Instructions for the task:
Copy out the records below word for word, keeping every line as it is.

***

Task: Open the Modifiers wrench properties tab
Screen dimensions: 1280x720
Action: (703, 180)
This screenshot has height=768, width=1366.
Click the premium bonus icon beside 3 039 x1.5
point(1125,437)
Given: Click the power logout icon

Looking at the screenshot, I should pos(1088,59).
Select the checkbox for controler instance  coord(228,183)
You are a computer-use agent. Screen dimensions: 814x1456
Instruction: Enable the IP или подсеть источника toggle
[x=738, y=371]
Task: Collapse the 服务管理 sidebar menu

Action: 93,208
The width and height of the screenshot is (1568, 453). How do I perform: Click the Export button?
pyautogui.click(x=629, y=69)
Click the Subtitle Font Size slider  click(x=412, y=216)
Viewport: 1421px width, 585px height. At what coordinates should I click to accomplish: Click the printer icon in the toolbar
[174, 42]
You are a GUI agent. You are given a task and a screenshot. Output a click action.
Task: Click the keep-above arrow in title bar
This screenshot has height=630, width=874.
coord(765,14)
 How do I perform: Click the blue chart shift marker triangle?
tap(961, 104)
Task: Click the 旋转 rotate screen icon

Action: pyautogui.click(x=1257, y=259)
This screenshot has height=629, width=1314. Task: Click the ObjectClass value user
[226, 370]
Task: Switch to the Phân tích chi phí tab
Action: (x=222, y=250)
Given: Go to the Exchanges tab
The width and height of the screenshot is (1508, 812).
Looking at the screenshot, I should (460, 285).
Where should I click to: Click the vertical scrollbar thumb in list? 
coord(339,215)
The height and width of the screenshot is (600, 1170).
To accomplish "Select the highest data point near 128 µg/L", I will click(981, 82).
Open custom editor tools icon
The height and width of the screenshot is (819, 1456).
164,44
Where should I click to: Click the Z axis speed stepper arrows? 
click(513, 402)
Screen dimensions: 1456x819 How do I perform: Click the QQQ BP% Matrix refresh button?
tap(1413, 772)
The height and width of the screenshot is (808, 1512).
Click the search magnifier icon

***

Written solution:
Task: Open the Modifiers wrench properties tab
Screen dimensions: 1280x720
Action: (703, 180)
This screenshot has height=768, width=1366.
Click the premium bonus icon beside 3 039 x1.5
point(1125,437)
Given: Click the power logout icon

Looking at the screenshot, I should pos(1088,59).
Select the checkbox for controler instance  coord(228,183)
You are a computer-use agent. Screen dimensions: 814x1456
Instruction: Enable the IP или подсеть источника toggle
[x=738, y=371]
Task: Collapse the 服务管理 sidebar menu

Action: 93,208
The width and height of the screenshot is (1568, 453). How do I perform: Click the Export button?
pyautogui.click(x=629, y=69)
Click the Subtitle Font Size slider  click(x=412, y=216)
Viewport: 1421px width, 585px height. At what coordinates should I click to accomplish: Click the printer icon in the toolbar
[174, 42]
You are a GUI agent. You are given a task and a screenshot. Output a click action.
Task: Click the keep-above arrow in title bar
This screenshot has height=630, width=874.
coord(765,14)
 How do I perform: Click the blue chart shift marker triangle?
tap(961, 104)
Task: Click the 旋转 rotate screen icon

Action: pyautogui.click(x=1257, y=259)
This screenshot has height=629, width=1314. Task: Click the ObjectClass value user
[226, 370]
Task: Switch to the Phân tích chi phí tab
Action: (x=222, y=250)
Given: Go to the Exchanges tab
The width and height of the screenshot is (1508, 812).
Looking at the screenshot, I should (460, 285).
Where should I click to: Click the vertical scrollbar thumb in list? 
coord(339,215)
The height and width of the screenshot is (600, 1170).
To accomplish "Select the highest data point near 128 µg/L", I will click(981, 82).
Open custom editor tools icon
The height and width of the screenshot is (819, 1456).
164,44
Where should I click to: Click the Z axis speed stepper arrows? 
click(513, 402)
Screen dimensions: 1456x819 How do I perform: Click the QQQ BP% Matrix refresh button?
tap(1413, 772)
The height and width of the screenshot is (808, 1512).
Click the search magnifier icon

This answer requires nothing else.